### [PROBLEM DESCRIPTION]
Answer these from the passage on protein structure:
1. According to the passage, what role do amino acid side chains play in secondary structure?
2. Which protein does the passage call perhaps the best-known example of a fibrous protein?
3. Which groups in cysteine side chains are oxidized to form disulfide bonds?

### [EXERCISE PASSAGE]
Secondary structure conformations occur due to the spontaneous formation of hydrogen bonds between amino groups and oxygens along the polypeptide backbone, as shown in the two left panels in the drawing below. Note that amino acid side chains play no significant role in secondary structure.
The a helix or b sheets are a most stable arrangement of H-bonds in the chain(s). These regions of ordered secondary structure in a polypeptide can be separated by varying lengths of less structured peptide called random coils. All three of these elements of secondary structure can occur in a single polypeptide or protein that has folded into its tertiary structure, as shown at the right in the illustration above. The pleated sheets are shown as ribbons with arrowheads representing N-to-C or C-to-N polarity of the sheets. As you can see, a pair of peptide regions forming a pleated sheet may do so either in the parallel or antiparallel directions (look at the arrowheads of the ribbons), which will depend on other influences dictating protein folding to form tertiary structure. Some polypeptides never go beyond their secondary structure, remaining fibrous and insoluble. Keratin is perhaps the best-known example of a fibrous protein, making up hair, fingernails, bird feathers, and even filaments of the cytoskeleton. Most polypeptides and proteins however, do fold and assume tertiary structure, becoming soluble globular proteins.
C. Tertiary Structure
Polypeptides acquire their tertiary structure when hydrophobic and non-polar side chains spontaneously come together to exclude water, aided by the formation of salt bridges and H-bonds between polar side chains that find themselves inside the globular polypeptide. In this way, a helices or b sheets are folded and incorporated into globular shapes. The forces that cooperate to form and stabilize 3-dimensional polypeptide and protein structures are illustrated below.
Polar (hydrophilic) side chains that can find no other side-chain partners are typically found on the outer surface of the ‘’globule’, where they interact with water and thus dissolve the protein (recall water of hydration). Based on non-covalent bonds, tertiary structures are nonetheless strong simply because of the large numbers of otherwise weak interactions that form them. Nonetheless, covalent disulfide bonds between cysteine amino acids in the polypeptide (shown above) can further stabilize tertiary structure. Disulfide bonds (bridges) form when cysteines far apart in the primary structure of the molecule end up near each other in a folded polypeptide. Then the –SH (sulfhydryl) groups in the cysteine side chains are oxidized, forming the disulfide (–S-S- ) bonds.
The sulfhydryl oxidation reaction is shown below.
To better understand how disulfide bridges can support the 3-dimensional structure of a protein, just imagine its physical and chemical environment. Changing the temperature or salt concentration surrounding a protein might disrupt non-covalent bonds involved in the 3D shape of the active protein. Unaffected by these changes, disulfide bridges limit the disruption and enable the protein to re-fold correctly and quickly when conditions return to normal (think homeostasis!).

### [RAW DATA]
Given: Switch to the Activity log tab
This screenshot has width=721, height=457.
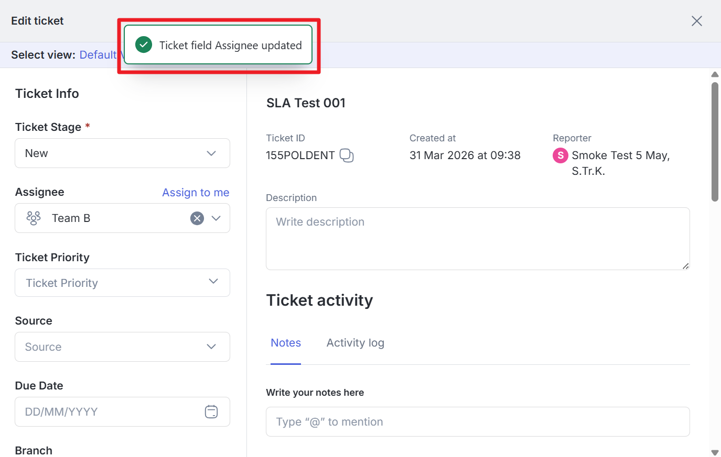Looking at the screenshot, I should (x=355, y=343).
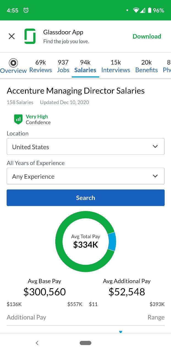Switch to the 937 Jobs tab
Viewport: 171px width, 353px height.
[x=63, y=66]
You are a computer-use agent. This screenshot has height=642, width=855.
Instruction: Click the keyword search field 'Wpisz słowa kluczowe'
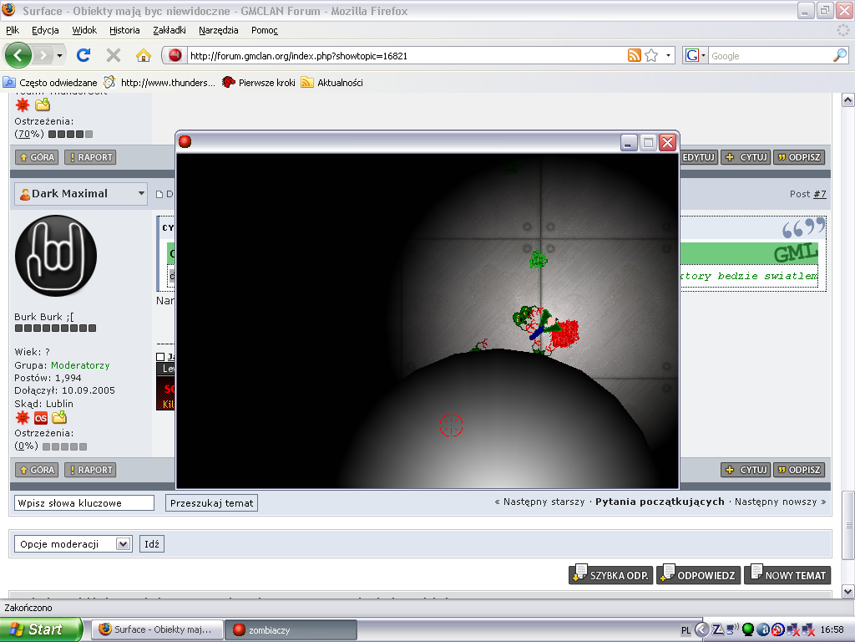click(84, 503)
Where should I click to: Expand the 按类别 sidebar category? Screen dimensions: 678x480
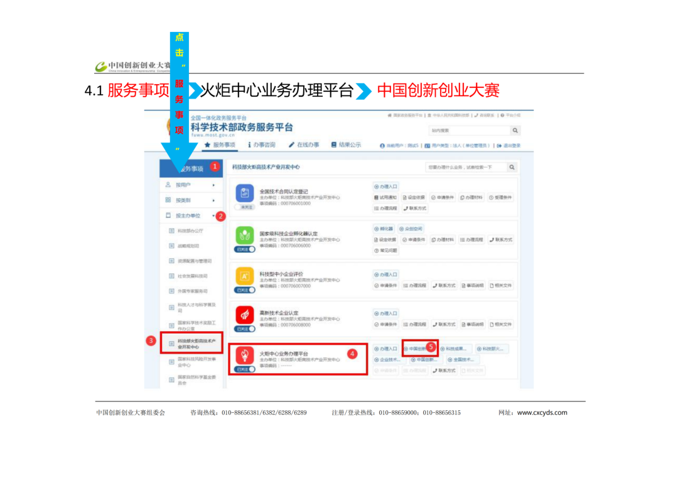pos(191,200)

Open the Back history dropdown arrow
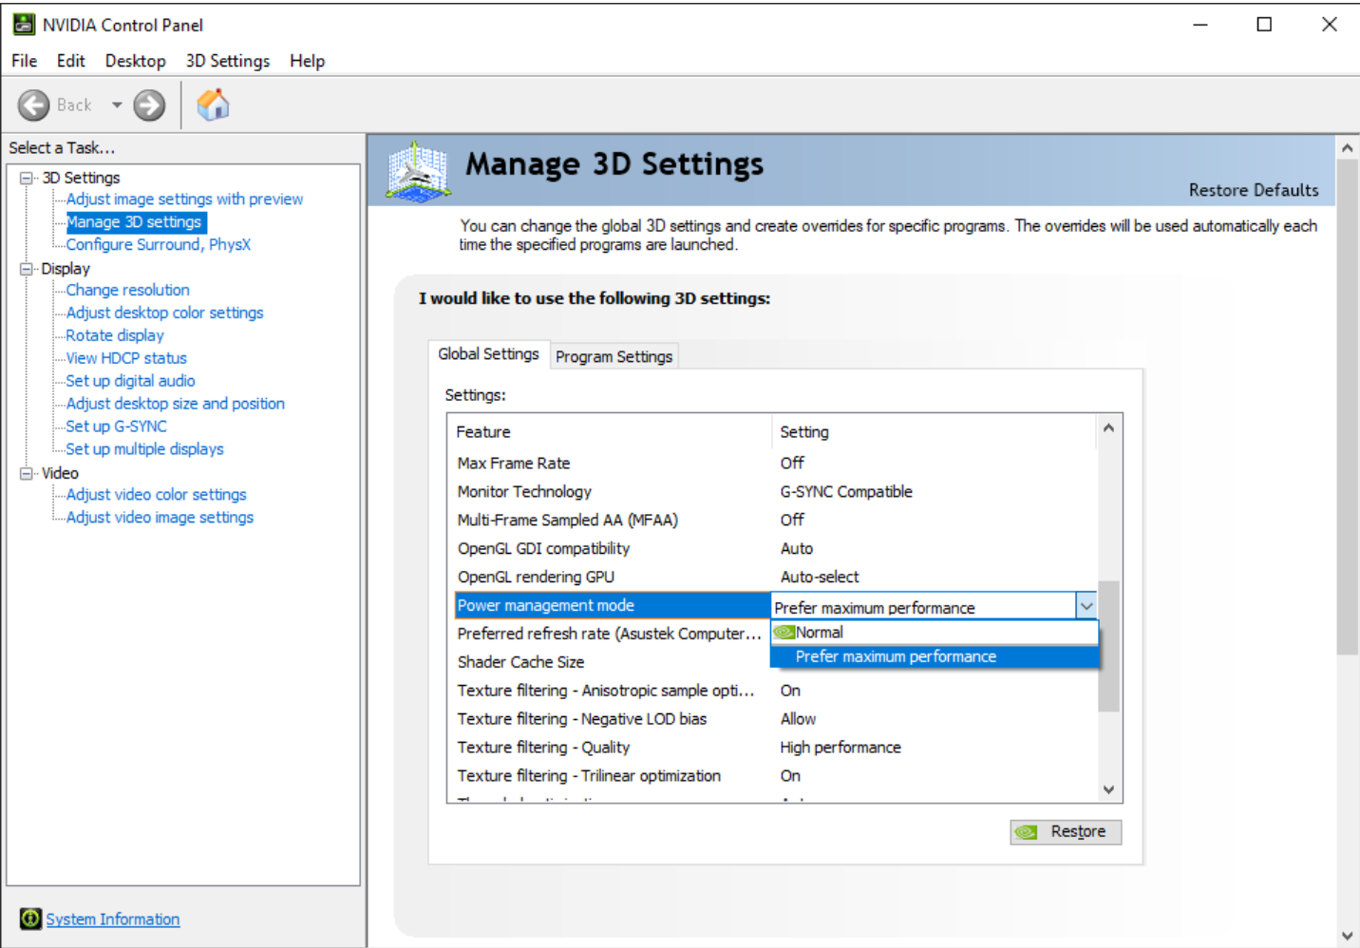point(117,105)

### [SOLVED PROBLEM]
1. They play no significant role.
2. Keratin.
3. The –SH (sulfhydryl) groups.